▶ _Work instructions_
Reproduce without any pictures the lines from the one that contains "Task: Open the project actions kebab menu" through the end of the records, exactly as written.

▶ _Available data_
-- Opening Marker --

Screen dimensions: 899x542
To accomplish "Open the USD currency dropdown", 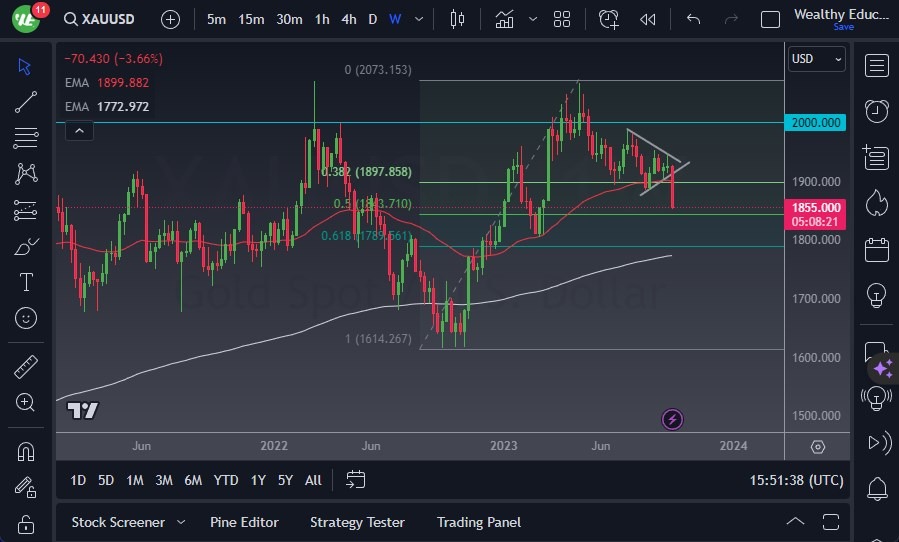I will click(x=817, y=59).
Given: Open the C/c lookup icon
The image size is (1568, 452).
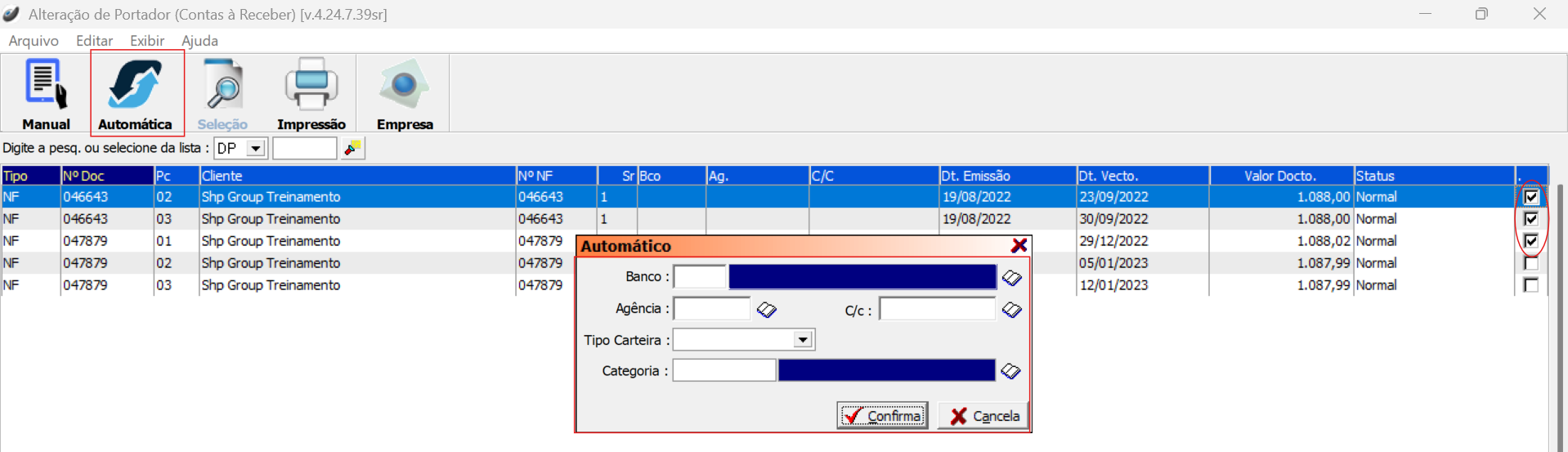Looking at the screenshot, I should (1011, 310).
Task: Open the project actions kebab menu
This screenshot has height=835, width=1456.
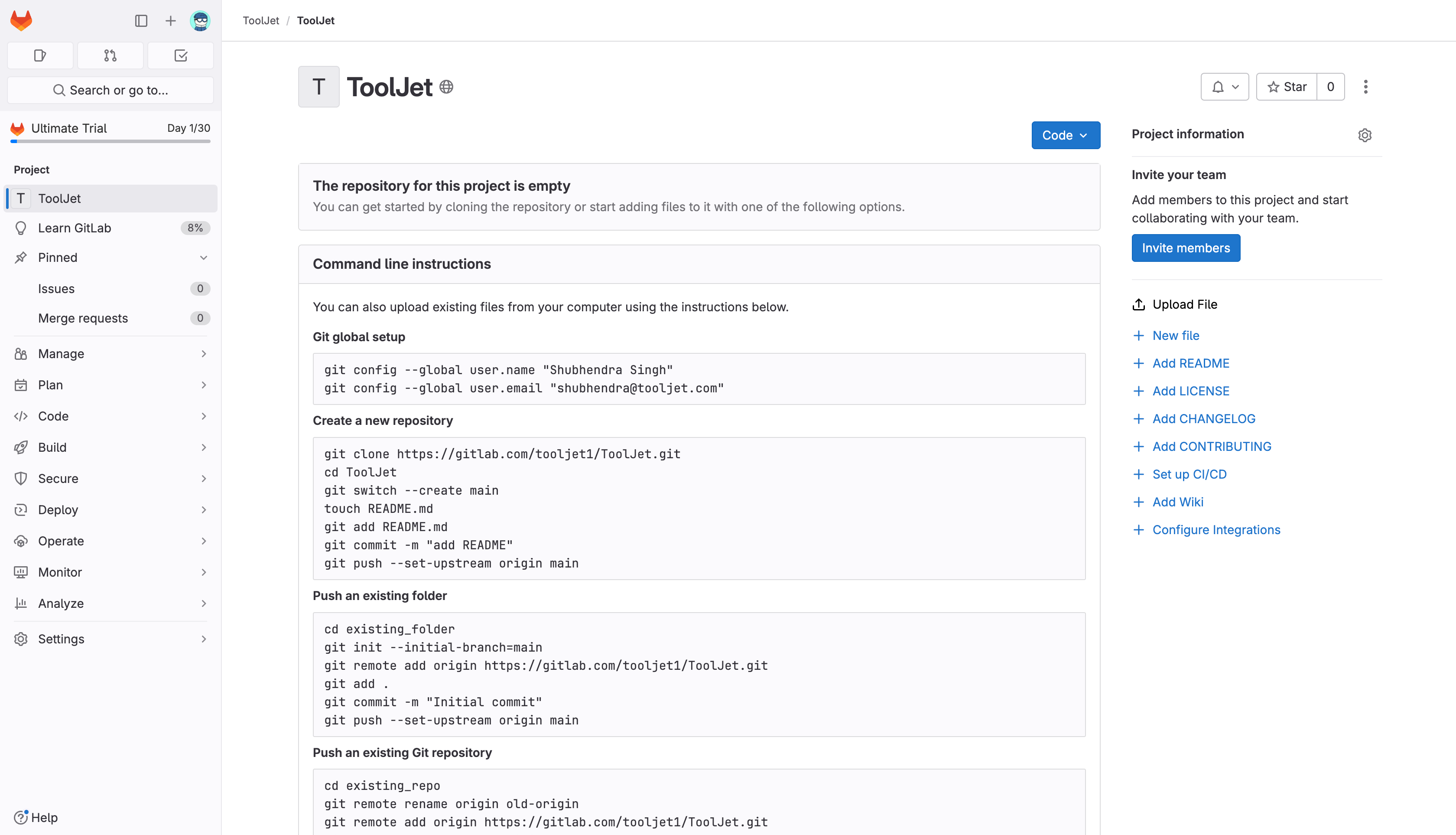Action: click(1365, 87)
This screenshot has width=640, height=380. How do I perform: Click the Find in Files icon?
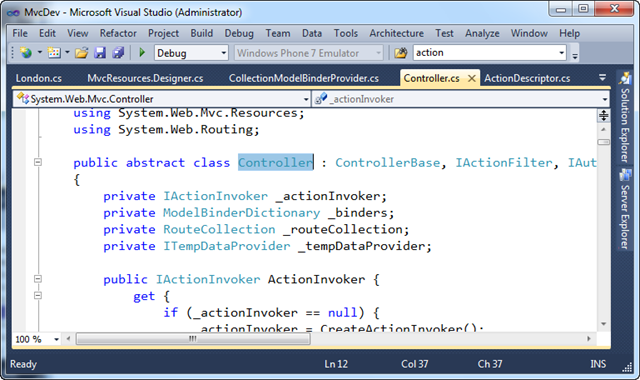pyautogui.click(x=400, y=53)
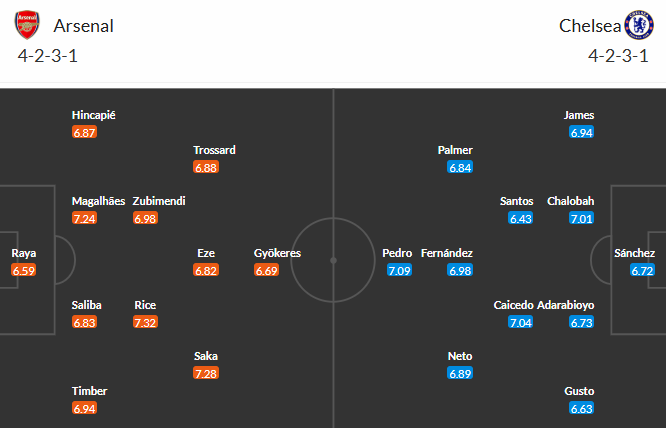The height and width of the screenshot is (428, 666).
Task: Click James's 6.94 rating badge
Action: [x=581, y=132]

-- Closing Marker --

▶ _The answer_
Task: Open the project actions kebab menu
This screenshot has height=835, width=1456.
Action: click(1365, 87)
This screenshot has width=640, height=380. How do I perform: Click the Find in Files icon?
pyautogui.click(x=400, y=53)
The height and width of the screenshot is (428, 666).
Task: Click James's 6.94 rating badge
Action: [x=581, y=132]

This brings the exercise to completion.